* Passage to read:
^^^^^^^^^^^^^^^^
Kendrick Lamar, Folksinger
I can't help but unpack the Super Bowl Halftime Show, among other things
First: Hip-hop is folk music. Let’s just get that out of the way.
Before I get talking about the music, though, I want to share some things I know to be true.
1.) I am neither an expert on football nor on hip-hop, and certainly not on Black culture. I am a person who happened to be watching television this past weekend, who knows a lot about how music forms a chain back through time, and the potential that songs give us for connecting dots in history and culture, for making order out of what may look and feel like chaos. That is the spirit with which I’m going to go on about the genius of Kendrick Lamar.
^^^^^^^^^^^^^^^^
* Data provided:
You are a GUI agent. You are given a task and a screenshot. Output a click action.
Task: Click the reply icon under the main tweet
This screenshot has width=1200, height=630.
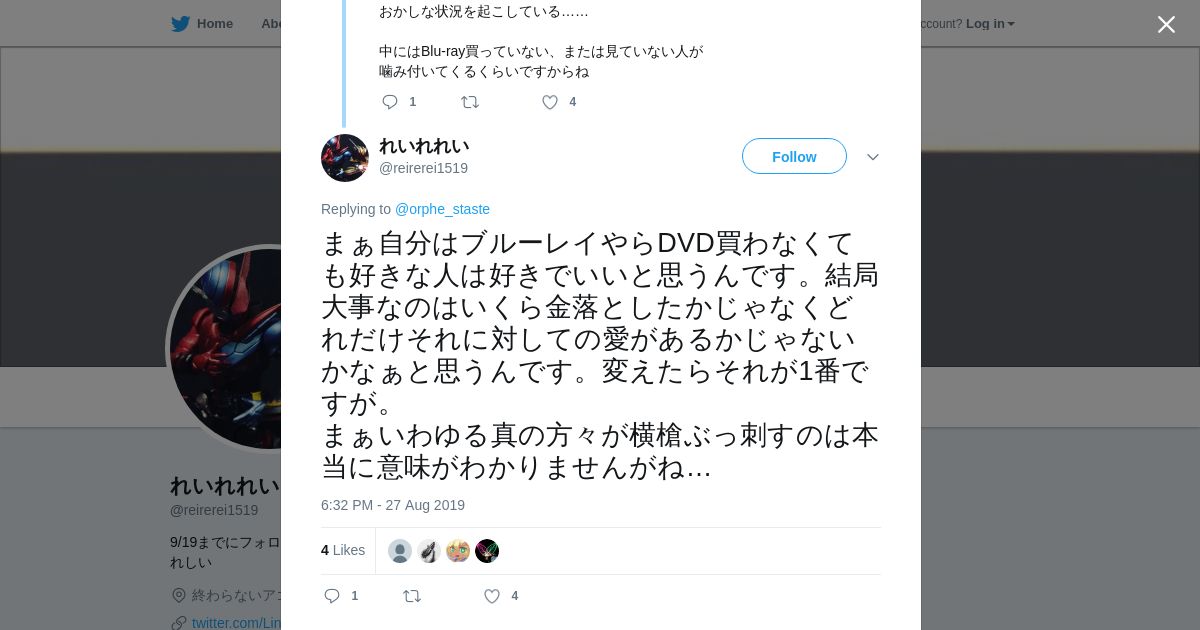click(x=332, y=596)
^^^^^^^^^^^^^^^^
* Challenge:
Write down a passage from the Kendrick Lamar essay word for word, beginning at the words "Kendrick Lamar, Folksinger" and stopping after "to be true.". The data have no connection to the Kendrick Lamar essay.

* Final result:
Kendrick Lamar, Folksinger
I can't help but unpack the Super Bowl Halftime Show, among other things
First: Hip-hop is folk music. Let’s just get that out of the way.
Before I get talking about the music, though, I want to share some things I know to be true.